(Stored records)
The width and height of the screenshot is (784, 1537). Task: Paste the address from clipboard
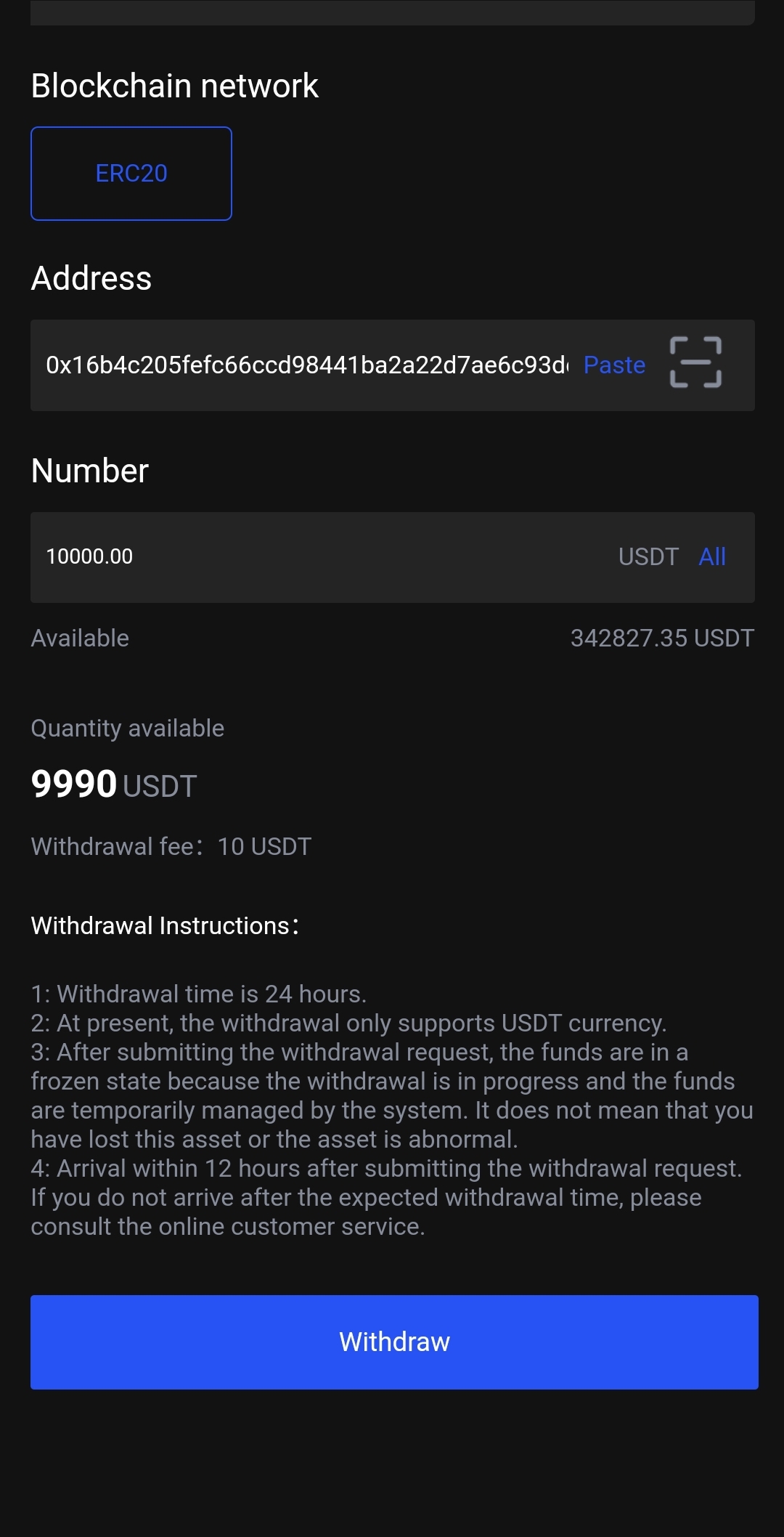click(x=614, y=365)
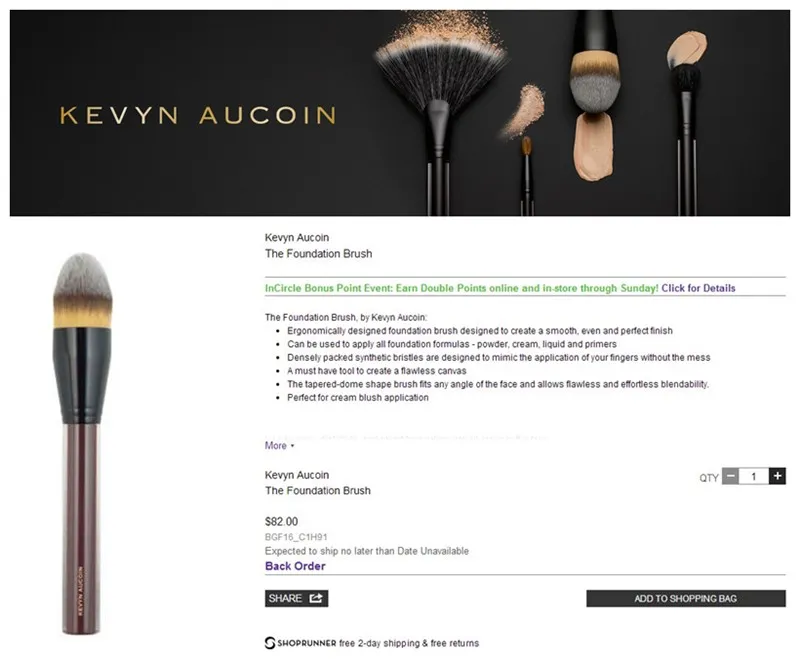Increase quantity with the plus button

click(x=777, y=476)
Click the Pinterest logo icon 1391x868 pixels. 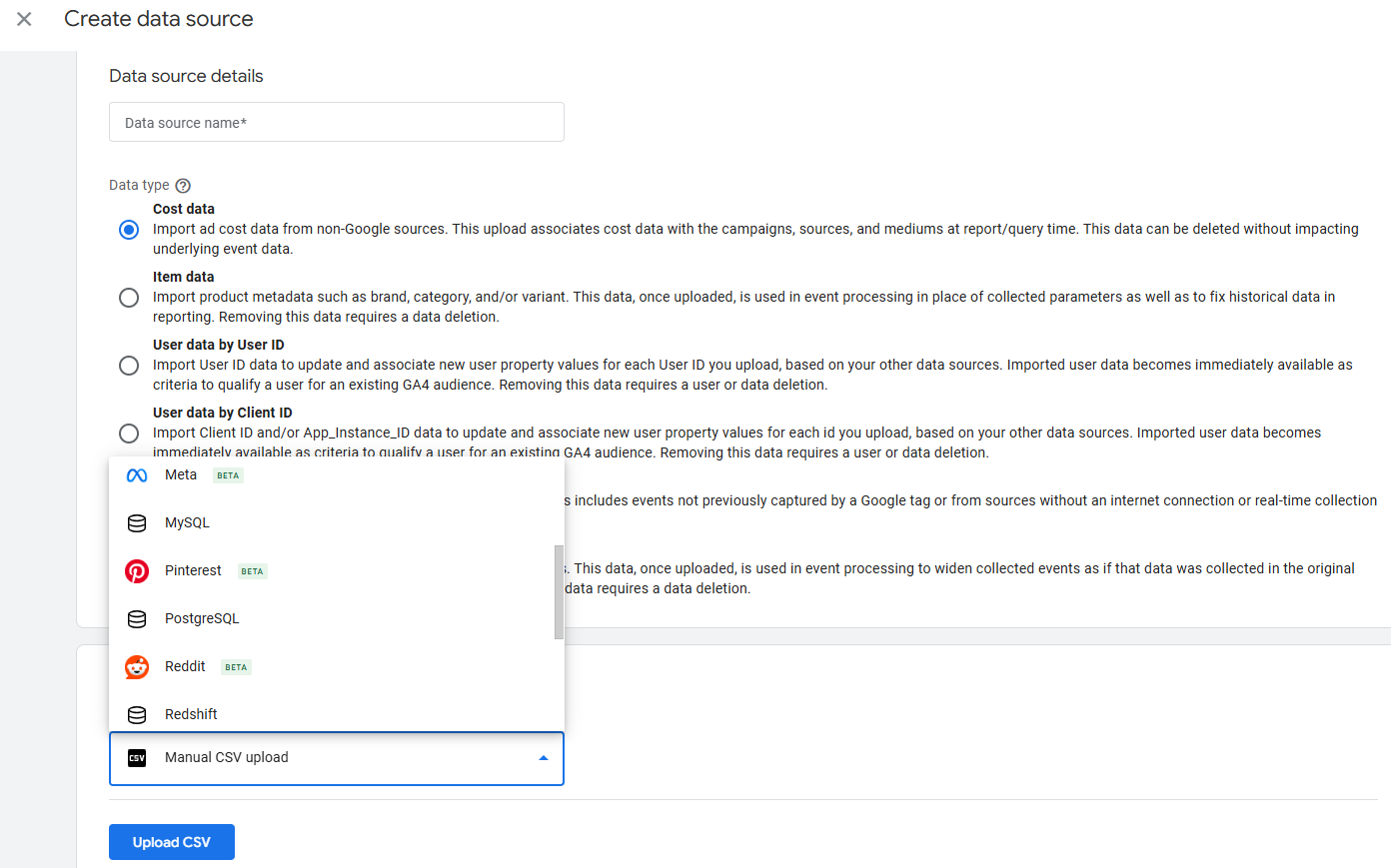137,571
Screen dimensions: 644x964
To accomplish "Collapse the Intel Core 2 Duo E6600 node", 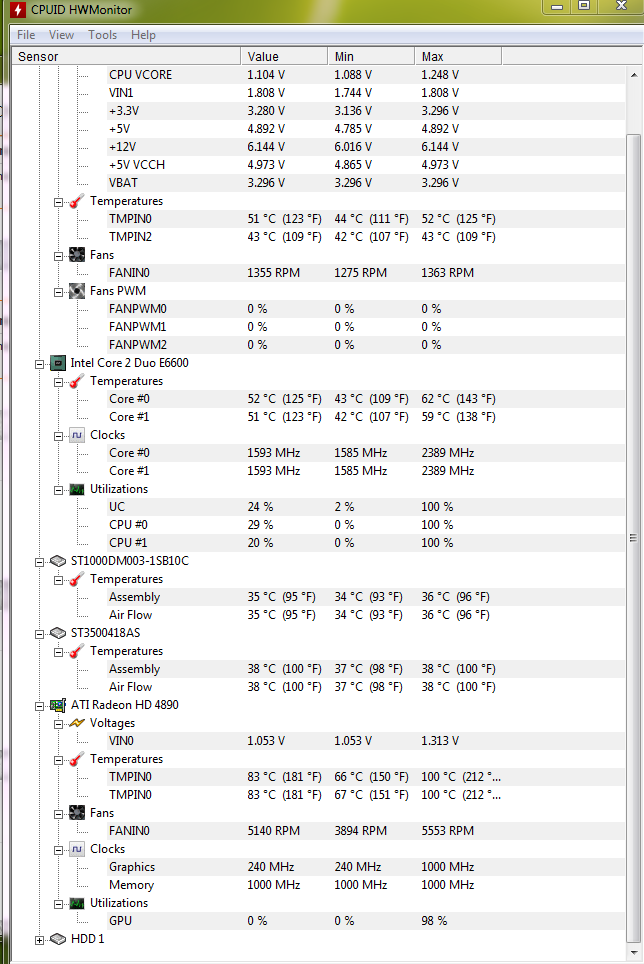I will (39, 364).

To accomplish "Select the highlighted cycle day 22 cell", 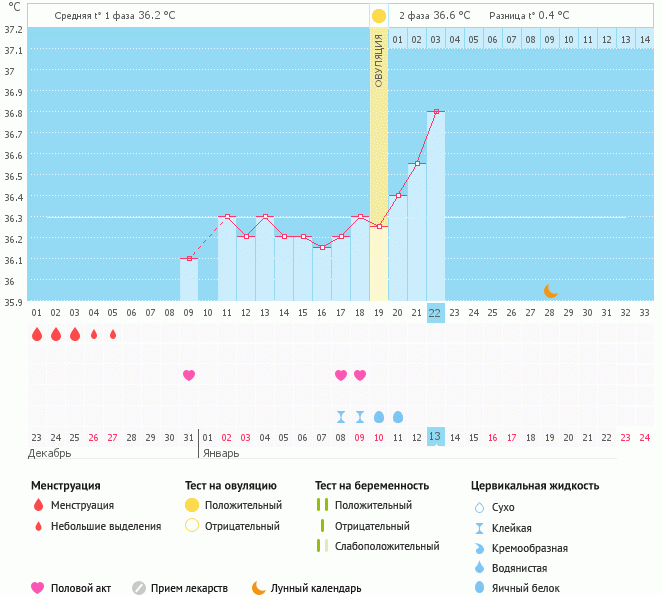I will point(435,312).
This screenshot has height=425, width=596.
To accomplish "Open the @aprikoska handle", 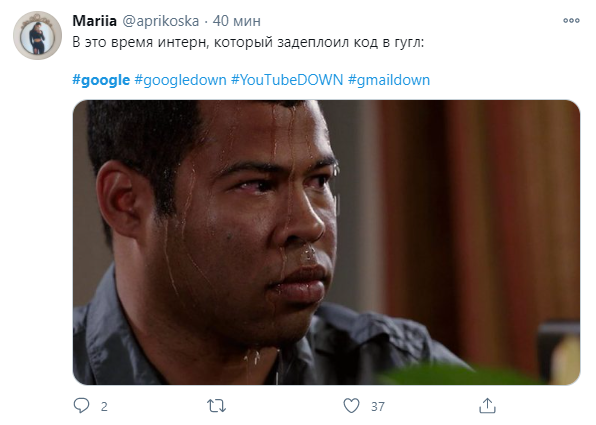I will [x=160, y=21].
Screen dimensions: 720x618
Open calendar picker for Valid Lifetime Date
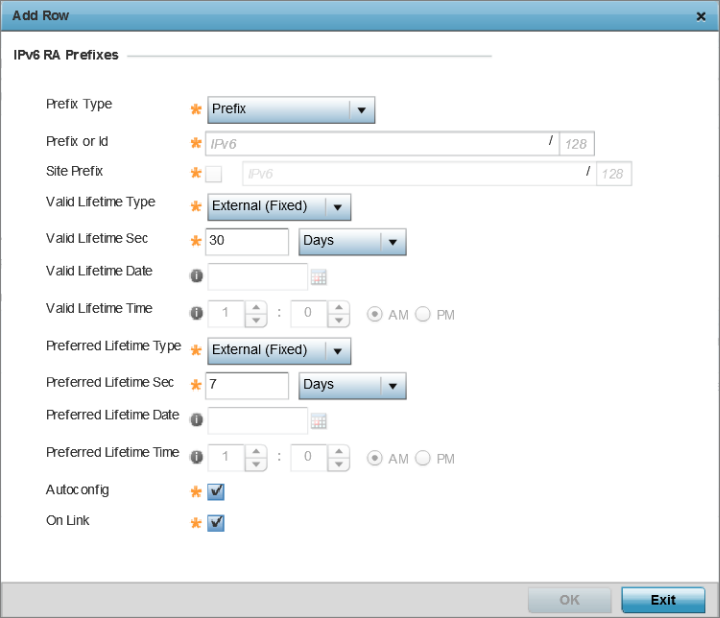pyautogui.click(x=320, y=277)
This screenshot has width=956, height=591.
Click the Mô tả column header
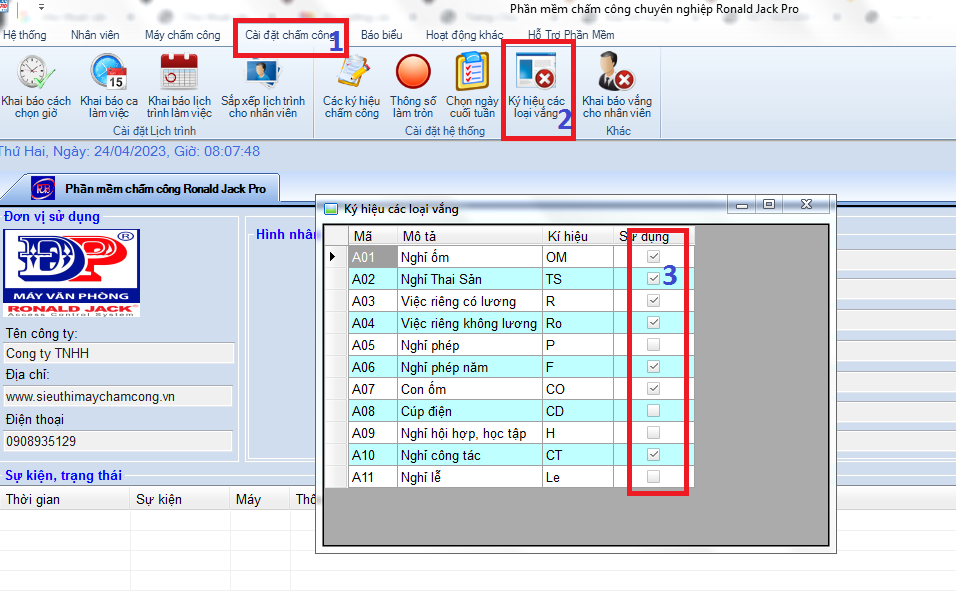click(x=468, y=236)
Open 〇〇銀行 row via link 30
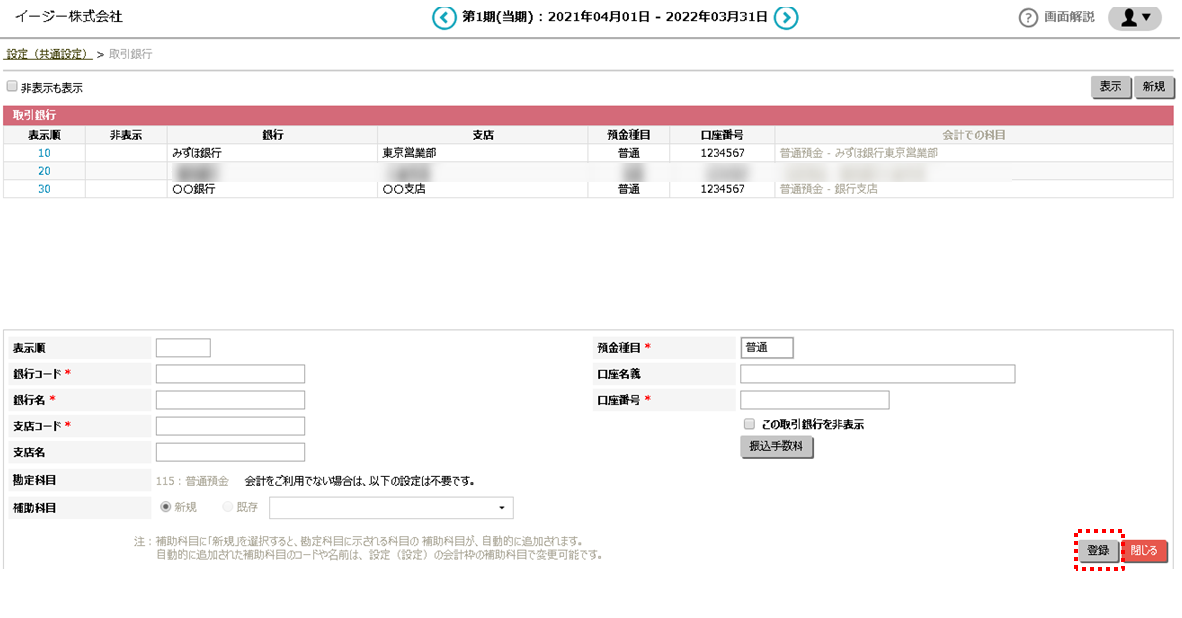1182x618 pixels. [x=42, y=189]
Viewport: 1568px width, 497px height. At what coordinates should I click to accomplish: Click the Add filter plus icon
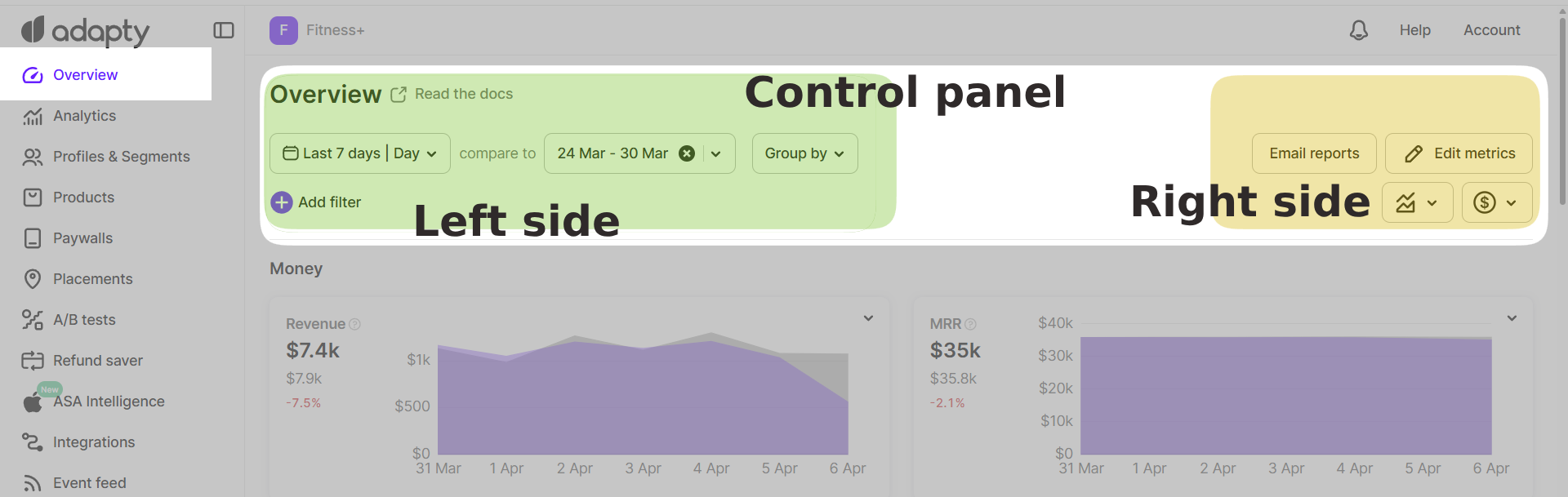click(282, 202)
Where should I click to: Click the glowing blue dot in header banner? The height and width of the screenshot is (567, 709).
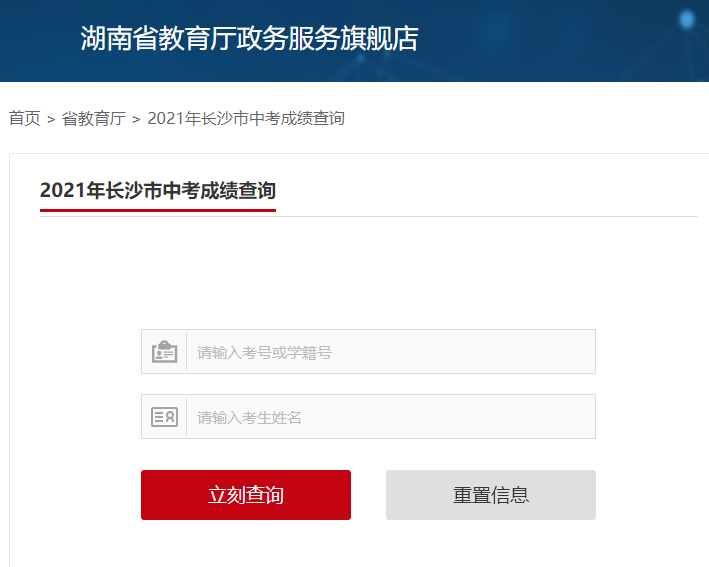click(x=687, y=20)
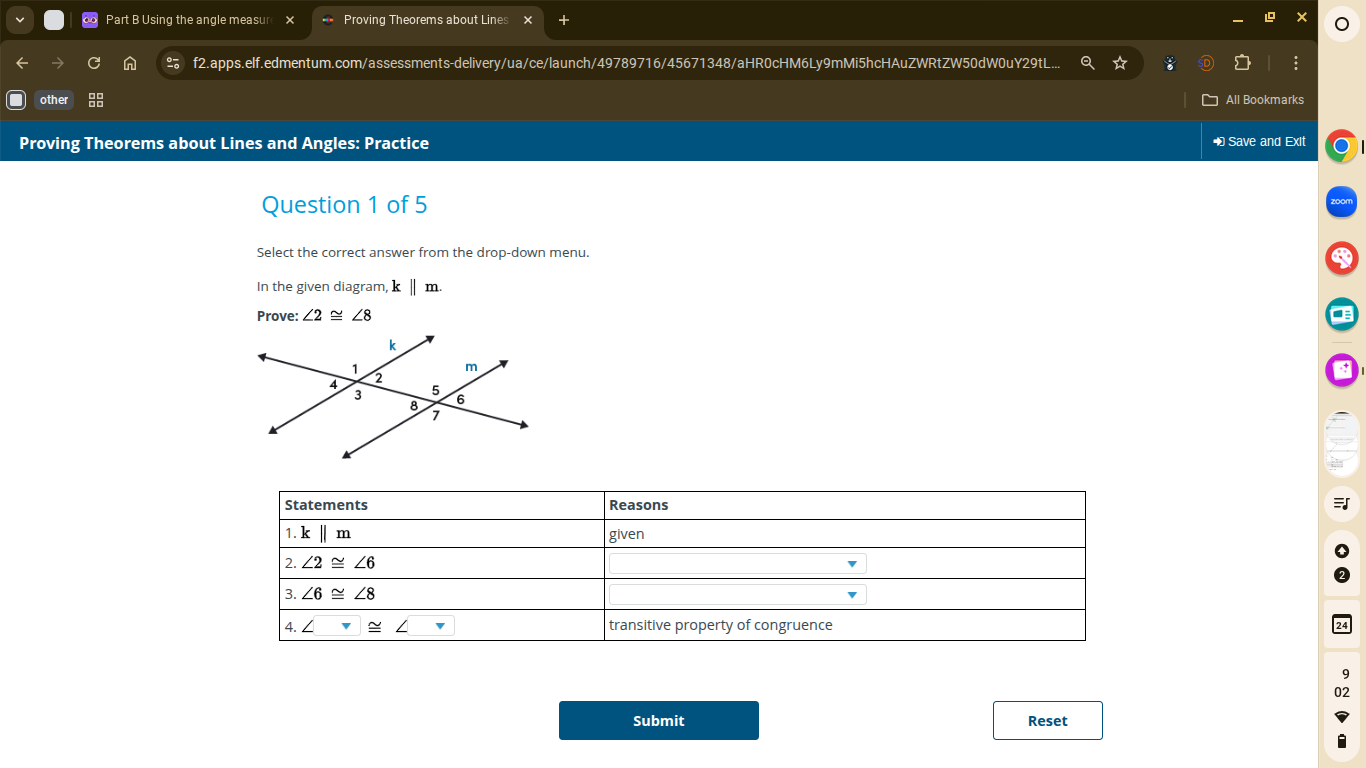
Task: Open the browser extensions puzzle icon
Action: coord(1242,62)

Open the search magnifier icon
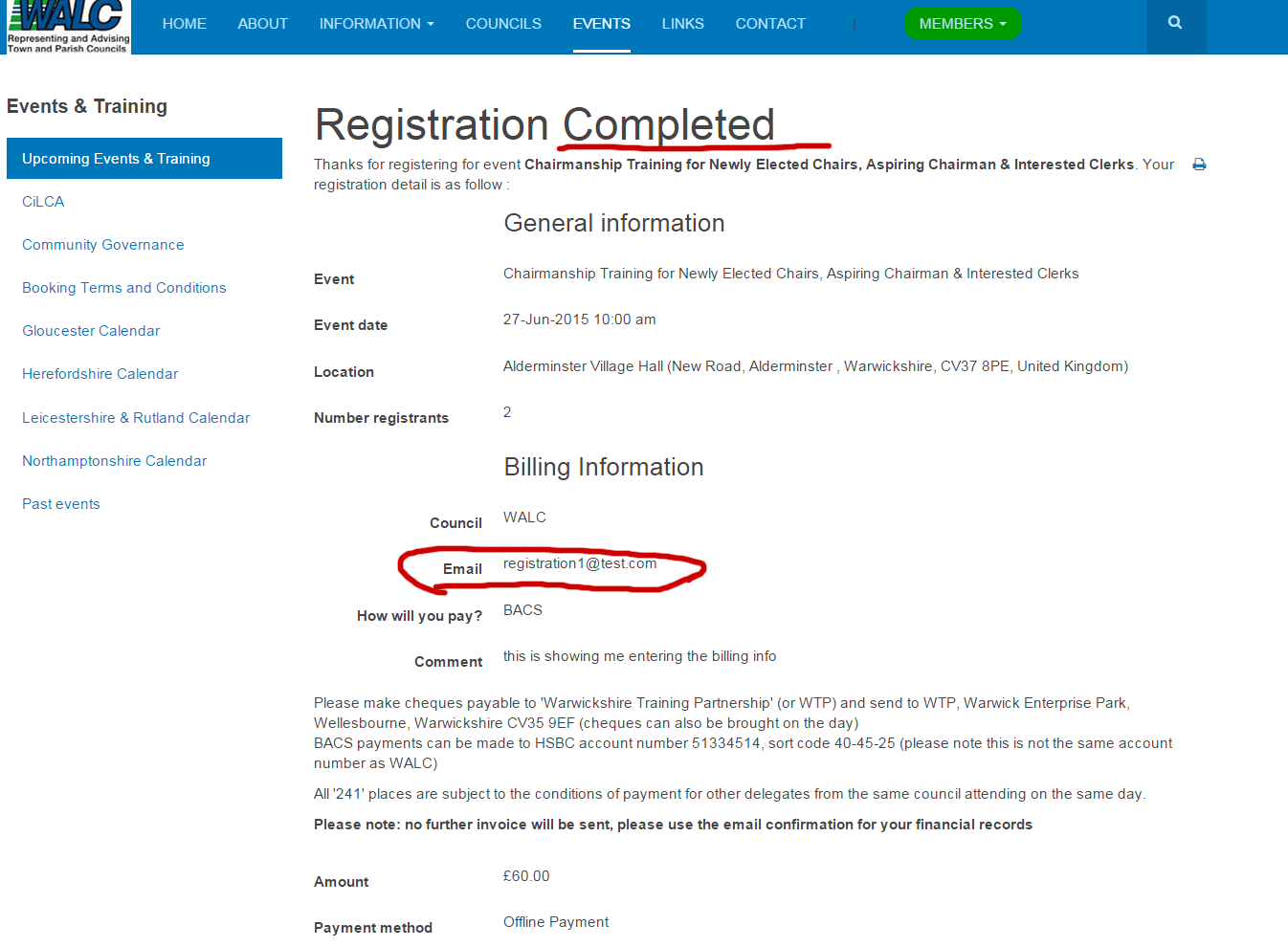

DESCRIPTION OF THE TASK: Could you return each line, unchanged, from the line containing "Open 〇〇銀行 row via link 30" through the last line of the entries above, leaving out the pictures?

SOLUTION FOR THIS TASK:
Open 〇〇銀行 row via link 30
1182x618 pixels. [x=42, y=189]
Viewport: 1568px width, 497px height. At what coordinates should I click to accomplish: Click the Add filter plus icon
click(282, 202)
Where should I click to: Click the glowing blue dot in header banner? The height and width of the screenshot is (567, 709).
click(x=687, y=20)
Task: Open the browser extensions puzzle icon
Action: coord(1242,62)

Open the search magnifier icon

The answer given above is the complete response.